【レポート】豊かな木々の恵みから生まれた、岡山の「森の芸術祭」へ。
鏡野町の奥津渓は透明度の高い水が流れる、心が洗われるような場所だ。音楽、映画、アートと領域を横断しながら活動している立石従寛はそこに、巨大な鉱物のようなオブジェと5本のスピーカーを設置した。オブジェは近くにある岩場を3Dスキャンしたデータをもとに作られている。スピーカーからは山や海の生きものの声をもとにした音が流れている。川の上流には山の生きもの、下流には海の生きものの声を配した。 「『鏡野町』という地名から、鏡のように周囲を反射するオブジェを着想しました。周囲の美しい風景が映り込んで、見る人と風景が一体化するように感じられると思います」(立石)
スピーカーから流れる音に関わる生きもののうちの一つ、鯨は人間が聞いても心地よいと感じられる和音を奏でるのだそう。川のせせらぎと混ざり合ってさまざまな生きものが遠くから、また近くから呼びかける。
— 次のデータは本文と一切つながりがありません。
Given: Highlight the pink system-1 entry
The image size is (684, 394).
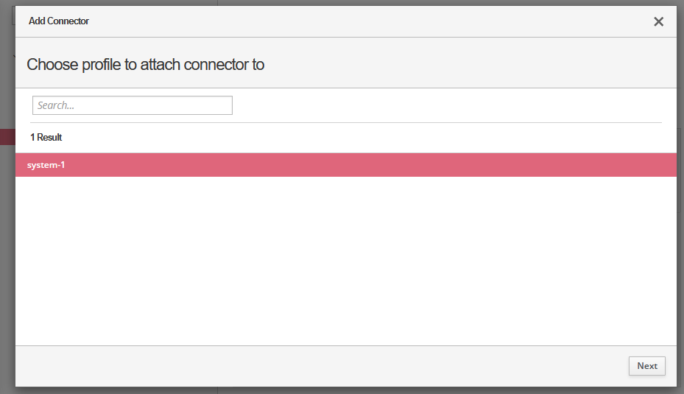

〈衆楽園〉でリクリット・ティラヴァニと協働した加納容子は真庭市の「勝山町並み保存地区」でも住民とコラボレーションして暖簾をつくっている。勝山は、江戸時代の街道沿いに栄えた町だ。木造の建物にはそれぞれの店で取り扱っているものなどをモチーフにした、個性的な暖簾が揺れる。その軒先に置かれた大小のベンチは建築家、妹島和世がデザインしたもの。妹島は真庭に本籍があり、この地には縁がある。
「どんとしたようなものが、とぼとぼ歩いて行くようなベンチを作りました。このベンチはこれからも作り続けてくれるそう。新しい形のコミッションになるのではないかと思います」(妹島)
ベンチの足は角度がついていて、ほんとうに歩き出しそうに見える。座面につけられた水はけのための溝は降る雨を思わせる。材料はヒノキ、真庭市の建具・家具製造事業者との協働で作られた。座って今も残る町並みを見ながら、人が昔ここを歩いて行ったんだな、といったことに思いを馳せる、そんなのんびりした時間を過ごせる。